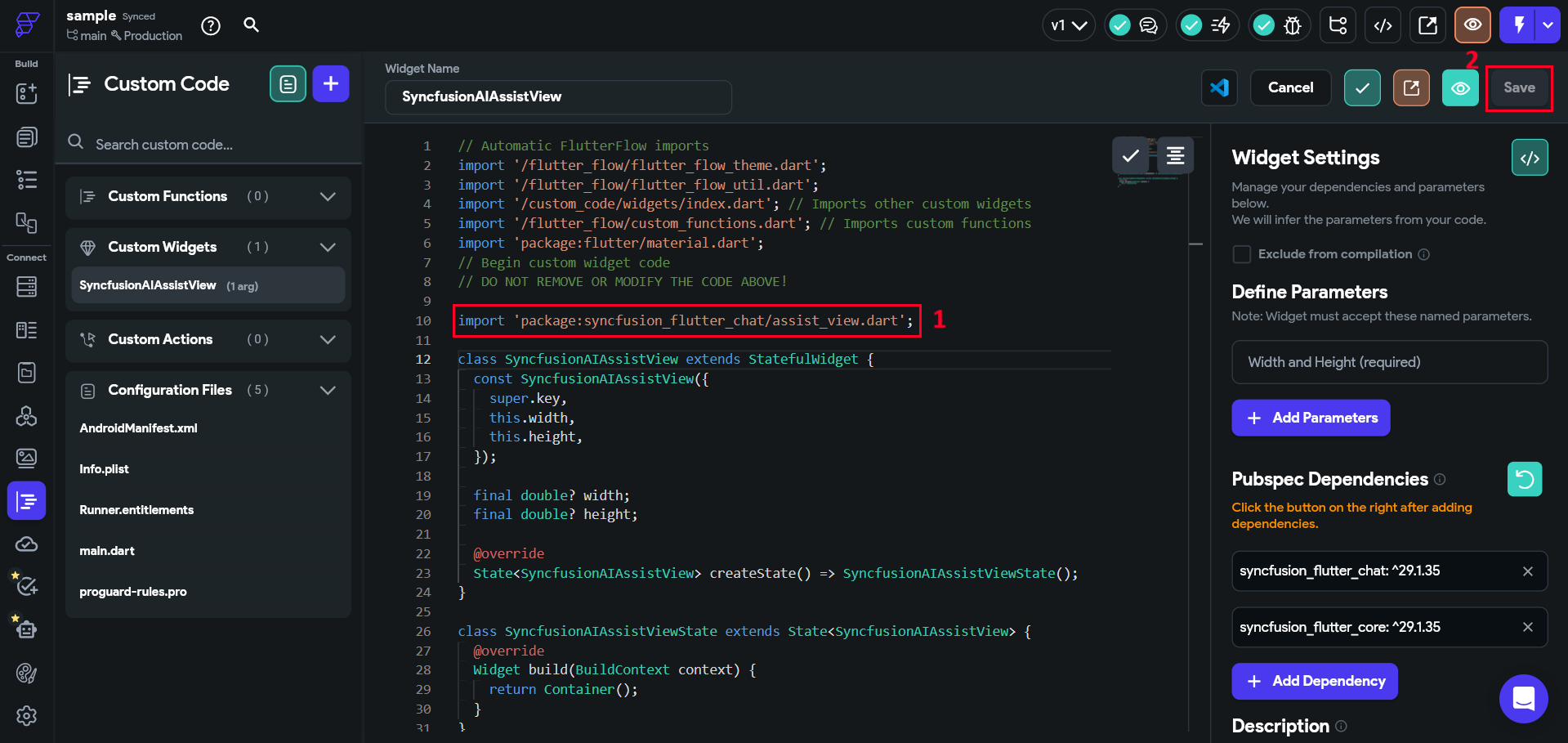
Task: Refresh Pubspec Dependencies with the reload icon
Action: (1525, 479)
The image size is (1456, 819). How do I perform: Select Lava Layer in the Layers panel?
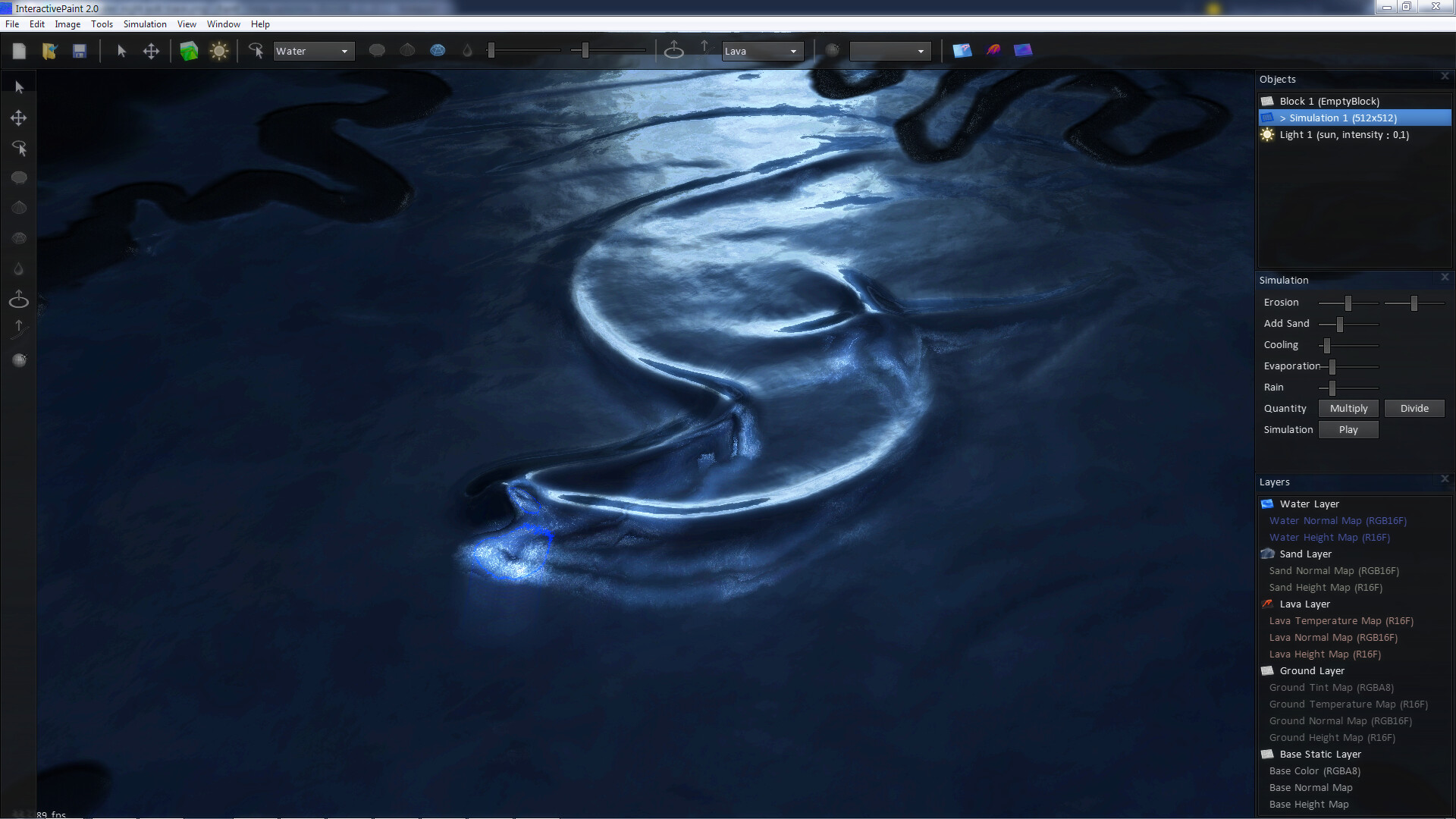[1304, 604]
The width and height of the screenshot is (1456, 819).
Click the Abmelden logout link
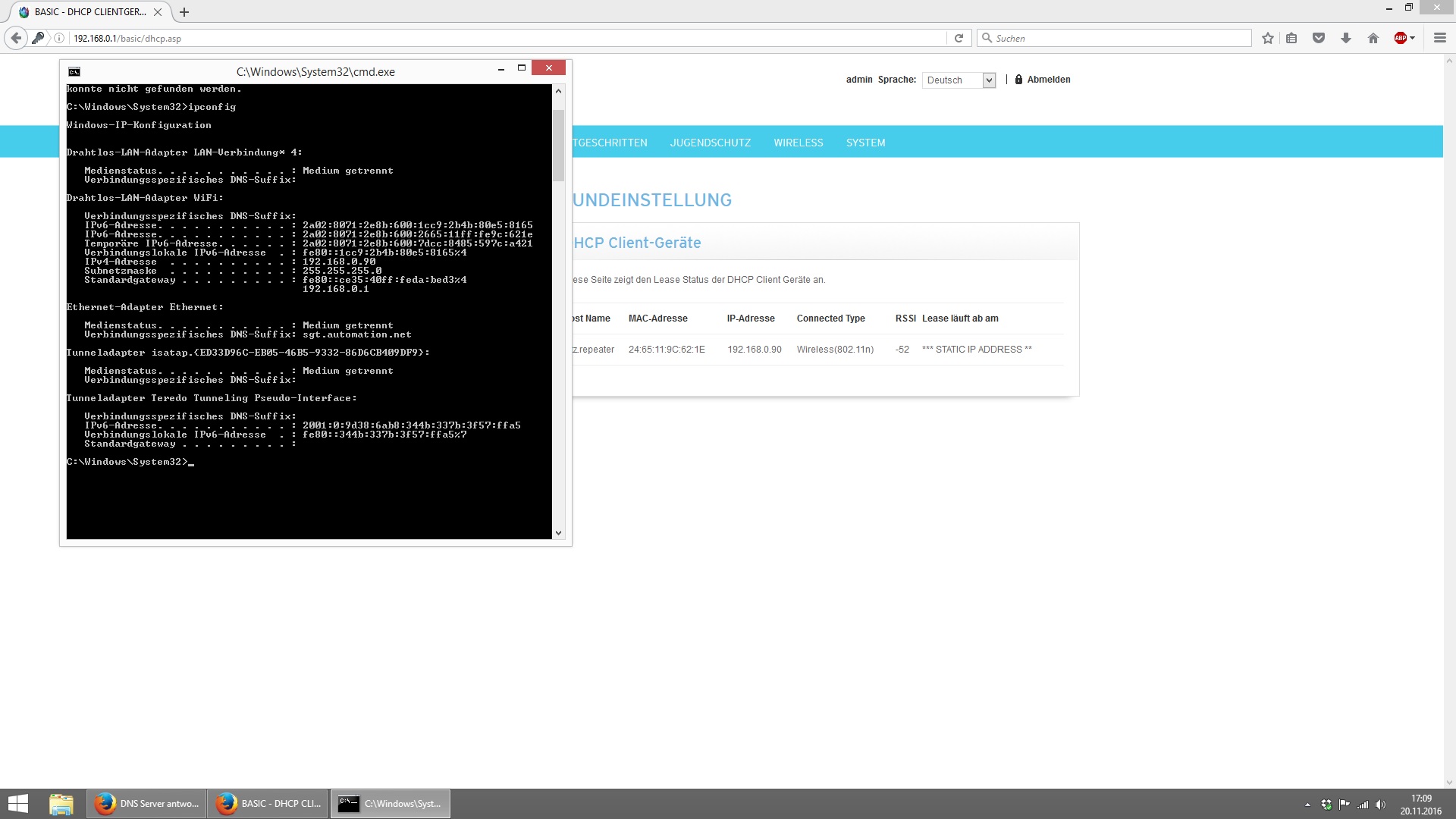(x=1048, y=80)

● ● ● ● ●

Brief: Up to and including the last line of the listing, starting at the line with "The width and", extract every line exactly and leave out the pictures.

Exercise answer:
The width and height of the screenshot is (1456, 819).
Click the Abmelden logout link
(x=1048, y=80)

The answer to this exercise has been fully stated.